The ones that require an account are:
  • coinos
  • hodlhodl
  • blink: requires a phone number
  • breeze: not to use, but the only way to backup the channels is with a Google account
  • deezy: requires an access token which has to be requested by email or telegram so you do need an account
Thanks for this, a couple of nits:
  1. It's Breez, not Breeze
  2. You're not differentiating between submarine swaps (trustless) and trusted swaps (there are trusted solutions on the list).

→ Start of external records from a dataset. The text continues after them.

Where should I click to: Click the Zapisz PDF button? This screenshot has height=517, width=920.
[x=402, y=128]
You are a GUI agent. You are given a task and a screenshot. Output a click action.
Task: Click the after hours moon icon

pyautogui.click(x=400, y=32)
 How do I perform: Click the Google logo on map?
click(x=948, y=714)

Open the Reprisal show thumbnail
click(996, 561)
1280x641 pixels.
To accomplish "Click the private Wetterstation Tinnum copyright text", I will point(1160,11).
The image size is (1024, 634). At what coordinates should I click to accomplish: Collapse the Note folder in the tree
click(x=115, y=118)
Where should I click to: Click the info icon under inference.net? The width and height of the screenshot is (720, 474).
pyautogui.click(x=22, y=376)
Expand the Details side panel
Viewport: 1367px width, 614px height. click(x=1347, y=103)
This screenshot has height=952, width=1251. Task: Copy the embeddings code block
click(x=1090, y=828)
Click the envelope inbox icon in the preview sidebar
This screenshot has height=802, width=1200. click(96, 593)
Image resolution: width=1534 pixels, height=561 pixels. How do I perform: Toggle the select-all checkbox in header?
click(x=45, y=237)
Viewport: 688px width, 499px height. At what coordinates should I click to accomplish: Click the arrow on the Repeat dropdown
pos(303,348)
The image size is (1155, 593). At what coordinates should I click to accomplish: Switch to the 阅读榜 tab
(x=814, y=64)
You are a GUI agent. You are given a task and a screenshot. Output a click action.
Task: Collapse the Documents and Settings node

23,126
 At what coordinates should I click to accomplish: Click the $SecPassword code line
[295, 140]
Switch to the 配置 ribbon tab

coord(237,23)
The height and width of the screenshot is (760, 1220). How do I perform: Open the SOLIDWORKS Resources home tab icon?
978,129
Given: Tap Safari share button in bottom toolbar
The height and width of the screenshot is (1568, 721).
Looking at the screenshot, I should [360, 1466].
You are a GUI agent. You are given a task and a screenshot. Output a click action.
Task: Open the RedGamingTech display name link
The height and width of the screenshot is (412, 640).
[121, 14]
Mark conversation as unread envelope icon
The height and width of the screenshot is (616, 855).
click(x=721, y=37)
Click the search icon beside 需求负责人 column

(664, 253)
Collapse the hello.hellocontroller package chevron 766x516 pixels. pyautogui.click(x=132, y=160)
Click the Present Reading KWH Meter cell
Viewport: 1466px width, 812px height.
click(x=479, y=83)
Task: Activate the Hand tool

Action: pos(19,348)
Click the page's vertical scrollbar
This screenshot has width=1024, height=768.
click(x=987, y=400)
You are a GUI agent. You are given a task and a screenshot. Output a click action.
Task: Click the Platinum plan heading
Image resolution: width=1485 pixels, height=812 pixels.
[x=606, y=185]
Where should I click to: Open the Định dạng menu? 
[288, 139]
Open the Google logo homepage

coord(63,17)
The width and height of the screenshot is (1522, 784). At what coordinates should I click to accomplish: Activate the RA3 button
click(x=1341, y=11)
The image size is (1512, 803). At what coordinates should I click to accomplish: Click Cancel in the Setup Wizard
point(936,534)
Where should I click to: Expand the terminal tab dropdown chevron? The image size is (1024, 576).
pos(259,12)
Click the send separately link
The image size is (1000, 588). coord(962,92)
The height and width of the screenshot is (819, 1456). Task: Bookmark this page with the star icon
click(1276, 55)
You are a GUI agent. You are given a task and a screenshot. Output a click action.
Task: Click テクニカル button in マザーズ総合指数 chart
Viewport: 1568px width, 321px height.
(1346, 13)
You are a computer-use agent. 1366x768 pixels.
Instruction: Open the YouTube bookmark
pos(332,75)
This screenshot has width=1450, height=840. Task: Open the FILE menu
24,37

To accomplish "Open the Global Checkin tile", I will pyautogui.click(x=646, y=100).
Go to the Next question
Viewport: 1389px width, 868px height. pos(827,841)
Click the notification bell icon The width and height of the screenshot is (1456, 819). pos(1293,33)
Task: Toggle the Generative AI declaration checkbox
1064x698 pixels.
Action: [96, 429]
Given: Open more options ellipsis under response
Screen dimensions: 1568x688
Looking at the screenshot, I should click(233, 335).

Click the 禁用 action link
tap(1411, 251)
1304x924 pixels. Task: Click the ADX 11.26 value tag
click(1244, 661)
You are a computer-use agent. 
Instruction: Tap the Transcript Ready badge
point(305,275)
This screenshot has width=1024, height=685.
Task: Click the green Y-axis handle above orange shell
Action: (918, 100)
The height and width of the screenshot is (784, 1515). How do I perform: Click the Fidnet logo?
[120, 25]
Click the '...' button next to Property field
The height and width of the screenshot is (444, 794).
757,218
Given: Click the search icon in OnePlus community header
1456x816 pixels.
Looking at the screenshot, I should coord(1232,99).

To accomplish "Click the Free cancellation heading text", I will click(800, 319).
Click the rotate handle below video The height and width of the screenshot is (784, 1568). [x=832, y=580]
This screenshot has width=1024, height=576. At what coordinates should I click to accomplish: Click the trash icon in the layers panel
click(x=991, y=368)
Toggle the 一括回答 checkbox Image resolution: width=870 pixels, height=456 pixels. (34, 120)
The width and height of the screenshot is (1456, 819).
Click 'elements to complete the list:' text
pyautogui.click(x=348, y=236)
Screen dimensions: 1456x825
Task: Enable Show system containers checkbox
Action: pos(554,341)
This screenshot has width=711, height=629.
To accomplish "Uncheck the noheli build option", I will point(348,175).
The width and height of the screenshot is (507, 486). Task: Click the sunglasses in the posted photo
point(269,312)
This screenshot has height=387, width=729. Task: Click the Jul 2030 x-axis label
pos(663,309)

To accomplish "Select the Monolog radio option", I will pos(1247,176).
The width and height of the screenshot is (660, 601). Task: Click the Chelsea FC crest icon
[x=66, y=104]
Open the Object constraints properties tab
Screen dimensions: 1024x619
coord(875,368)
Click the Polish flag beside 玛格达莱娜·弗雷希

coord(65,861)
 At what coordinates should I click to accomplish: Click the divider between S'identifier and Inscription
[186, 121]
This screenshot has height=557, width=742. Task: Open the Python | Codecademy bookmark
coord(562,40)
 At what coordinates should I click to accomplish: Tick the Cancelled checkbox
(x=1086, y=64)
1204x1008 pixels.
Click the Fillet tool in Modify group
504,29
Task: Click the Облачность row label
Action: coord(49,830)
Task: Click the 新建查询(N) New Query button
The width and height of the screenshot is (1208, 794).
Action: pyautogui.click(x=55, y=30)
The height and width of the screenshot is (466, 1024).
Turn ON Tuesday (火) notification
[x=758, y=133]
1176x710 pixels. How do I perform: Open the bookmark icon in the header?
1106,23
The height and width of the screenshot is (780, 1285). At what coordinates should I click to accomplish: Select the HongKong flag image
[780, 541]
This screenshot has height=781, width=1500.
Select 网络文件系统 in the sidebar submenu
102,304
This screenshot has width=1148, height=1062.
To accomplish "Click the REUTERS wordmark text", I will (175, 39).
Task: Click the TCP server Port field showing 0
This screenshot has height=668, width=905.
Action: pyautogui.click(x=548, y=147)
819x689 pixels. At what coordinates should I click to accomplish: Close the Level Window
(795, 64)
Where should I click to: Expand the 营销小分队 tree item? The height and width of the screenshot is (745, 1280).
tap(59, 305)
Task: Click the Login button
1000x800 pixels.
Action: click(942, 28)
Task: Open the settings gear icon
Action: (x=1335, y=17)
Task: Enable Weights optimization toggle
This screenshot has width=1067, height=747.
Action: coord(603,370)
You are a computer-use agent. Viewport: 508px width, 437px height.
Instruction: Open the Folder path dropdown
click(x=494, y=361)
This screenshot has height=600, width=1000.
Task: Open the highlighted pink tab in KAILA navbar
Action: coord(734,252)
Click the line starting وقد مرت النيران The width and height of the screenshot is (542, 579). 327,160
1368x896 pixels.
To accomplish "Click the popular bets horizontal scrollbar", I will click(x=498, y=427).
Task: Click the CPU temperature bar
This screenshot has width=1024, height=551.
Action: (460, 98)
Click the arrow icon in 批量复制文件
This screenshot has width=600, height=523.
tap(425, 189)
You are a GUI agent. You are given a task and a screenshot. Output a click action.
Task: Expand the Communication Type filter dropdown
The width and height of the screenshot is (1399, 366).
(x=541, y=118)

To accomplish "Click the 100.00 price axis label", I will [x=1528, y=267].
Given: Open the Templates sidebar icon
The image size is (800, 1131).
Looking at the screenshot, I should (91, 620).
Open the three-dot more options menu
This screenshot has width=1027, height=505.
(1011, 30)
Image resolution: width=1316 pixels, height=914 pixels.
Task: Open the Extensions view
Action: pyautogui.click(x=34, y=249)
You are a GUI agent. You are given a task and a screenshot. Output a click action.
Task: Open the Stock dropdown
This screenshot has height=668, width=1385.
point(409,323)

  3. Breez fee is the same as Boltz for reverse, 0.4%. For swap-in, it's actually channel opening fee, but it's not always required.
reply
Thanks for the feedback! I'm sorry for the typo and for not making the point clear with the fees (rn I'm not sure where I got that Breez charged 0.1 more, perhaps I counted the miner fee as well by mistake).
Regarding trusted and trustless swaps differentiation, you are right. I limited the post to cover the functionality of non-custodial swaps as those are the ones tools like Loop and Boltz use (robosats isn't even a swap service but a P2P exchange that uses HODL invoices for example).
I didn't have enough time to review all the implementations and some of them are closed source, but I included them in the list anyway so everyone has got a picture of how much the market is charging.
reply
Makes sense! Closed source should consider trusted or at least provide a way to validate that the swap is trustless imo.